- [YOUR OBJECTIVE]:
Return, word for word, only the lines from the one containing "Task: Select normal play mode" through the last line of the entries.

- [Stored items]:
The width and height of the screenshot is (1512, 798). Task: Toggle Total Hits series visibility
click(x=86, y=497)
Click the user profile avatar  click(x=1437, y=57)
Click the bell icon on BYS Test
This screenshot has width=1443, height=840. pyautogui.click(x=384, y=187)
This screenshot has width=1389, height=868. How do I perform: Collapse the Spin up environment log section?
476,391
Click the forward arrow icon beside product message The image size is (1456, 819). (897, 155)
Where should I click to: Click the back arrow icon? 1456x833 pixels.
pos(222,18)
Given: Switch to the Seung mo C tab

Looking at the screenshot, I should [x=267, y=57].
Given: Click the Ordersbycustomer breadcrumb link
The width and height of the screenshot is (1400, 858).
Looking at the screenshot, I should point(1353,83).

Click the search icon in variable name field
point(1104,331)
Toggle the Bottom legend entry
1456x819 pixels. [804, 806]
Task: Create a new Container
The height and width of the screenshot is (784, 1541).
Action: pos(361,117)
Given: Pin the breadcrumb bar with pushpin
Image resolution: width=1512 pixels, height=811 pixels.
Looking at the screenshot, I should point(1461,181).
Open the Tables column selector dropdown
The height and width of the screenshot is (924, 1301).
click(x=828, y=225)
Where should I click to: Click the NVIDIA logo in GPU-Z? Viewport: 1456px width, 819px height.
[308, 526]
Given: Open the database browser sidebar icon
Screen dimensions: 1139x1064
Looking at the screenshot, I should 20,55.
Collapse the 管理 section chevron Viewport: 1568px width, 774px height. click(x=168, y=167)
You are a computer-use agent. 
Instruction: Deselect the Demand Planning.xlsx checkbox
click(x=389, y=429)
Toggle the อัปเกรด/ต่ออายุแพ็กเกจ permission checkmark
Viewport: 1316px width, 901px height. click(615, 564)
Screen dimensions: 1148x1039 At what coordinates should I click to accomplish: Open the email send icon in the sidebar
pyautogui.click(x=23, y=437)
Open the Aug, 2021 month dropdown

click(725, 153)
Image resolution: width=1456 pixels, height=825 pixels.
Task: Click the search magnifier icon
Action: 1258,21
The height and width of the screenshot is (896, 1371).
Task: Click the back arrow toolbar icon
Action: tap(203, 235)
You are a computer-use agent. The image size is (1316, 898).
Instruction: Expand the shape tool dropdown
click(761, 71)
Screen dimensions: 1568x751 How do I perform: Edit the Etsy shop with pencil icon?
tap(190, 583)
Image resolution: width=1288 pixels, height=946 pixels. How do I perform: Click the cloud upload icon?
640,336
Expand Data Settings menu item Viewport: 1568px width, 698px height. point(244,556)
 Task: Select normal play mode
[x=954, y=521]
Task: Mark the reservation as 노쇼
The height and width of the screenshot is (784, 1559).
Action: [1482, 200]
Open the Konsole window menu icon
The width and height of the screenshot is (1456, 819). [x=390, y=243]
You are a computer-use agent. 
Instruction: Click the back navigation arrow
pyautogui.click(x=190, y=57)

- [ANSWER TO THIS EXERCISE]:
 Task: Select normal play mode
[x=954, y=521]
Task: Mark the reservation as 노쇼
The height and width of the screenshot is (784, 1559).
Action: [1482, 200]
Open the Konsole window menu icon
The width and height of the screenshot is (1456, 819). [x=390, y=243]
You are a computer-use agent. 
Instruction: Click the back navigation arrow
pyautogui.click(x=190, y=57)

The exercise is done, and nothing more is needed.